Me interesa el tipo humano que se expresa en este libro, cómo enuncia cuatro cinco verdades fundamentales, cómo enumera destellos que ha tenido y que, imagino, se ha apresurado a anotar. Lo siento, pero la imagen se impone: yo siempre supongo al buen aforista anotando en libretitas, en billetitos, antes de que la idea expresada se desvanezca. Porque un aforismo no es una idea, no es ni siquiera una idea registrada verbalmente.
A la manera de Eder, es una idea sencilla expresada con profundidad, con ironía, incluso con sarcasmo. Un aforismo es una ocurrencia convertida en ingenio escrito. Es idea recibida o tópico a los que se les da la vuelta y otra vuelta más: no para servirlo como plato obvio, sino como pensamiento imprevisto.
Tomar frases hechas, predecibles, expresiones vulgares o tradicionales, refranes, viejos adagios para alterarlos, para desactivar esas ideas recibidas, esas evidencias pomposas o de baratillo. Eder elabora un volumen de gran coherencia, que no sé si eso es un elogio para un aforista. Tiene gran coherencia no porque todo encaje, sino porque el autor se retrata a pedazos.
Al leer a Eder tengo la impresión de tratar con un tipo conocido: alguien irónico, socarrón, levemente escéptico, sanamente sentimental y esperanzado; alguien dispuesto a vivir sin penarse, sin arrepentirse, aceptando la tragedia que es la vida, su brevedad y su sinsentido. Eder le saca sentido y punta a las cosas gracias a que afila ideas, las condensa, las sintetiza. Con ello nos hace un gran servicio.
Descree de la cultura del mamotreto, pero a la vez se aleja del pensamiento corto y fácil.

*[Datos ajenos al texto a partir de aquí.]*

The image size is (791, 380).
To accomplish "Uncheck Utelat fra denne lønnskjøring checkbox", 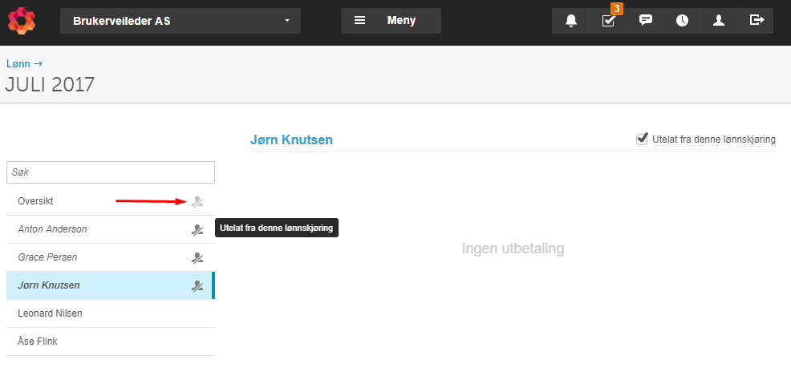I will [x=642, y=139].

Eder es breve pero profundo, jamás trivial. ‘Relampagos’ es el retrato del aforista impenitente, el retrato de quien se perfila y se encuentra examinándose y examinando las sentencias que pronuncia o propele.
No pide disculpas por pensar, no se arrepiente de sus ideas. Si no fuera por el humor, muchas de esos enunciados podrían ser graves o banales. Pero como todo el libro de Eder es exactamente humorístico, en el sentido disolvente de la expresión, pues el resultado es inteligente.
Tiene mucha gracia, que no es lo mismo que ser gracioso. Es otra cosa… Está tocado por la gracia de la comicidad cáustica y el lector lamenta que el volumen se le acabe entre las manos. Vamos, que no se nos cae el libro. De las manos no sólo se caen los mamotretos. También los librillos, si son una pesadez.
El de Eder es de una liviandad y de una sutileza tales que lo leemos con ahogo y desahogadamente: con inquietud, aprendiendo y forzándonos a mirarnos a nosotros mismos. Lo normal en estos casos es que quien escribe sobre un libro de aforismos, yo mismo en este caso, ponga unos ejemplos extraídos del volumen. Pues yo no haré tal cosa.
Los jirones están en la obra, no son versos sueltos. Confíen en mí. Por eso, no les pondré ningún ejemplo. Si quieren regalarse inteligencia y humor, si quieren asearse, si quieren orear el aire remansado de nuestras cavilaciones más tontas, lean a Eder. Cómprenlo. Me lo agradecerán. No me lo prescribió un doctor: me automedico.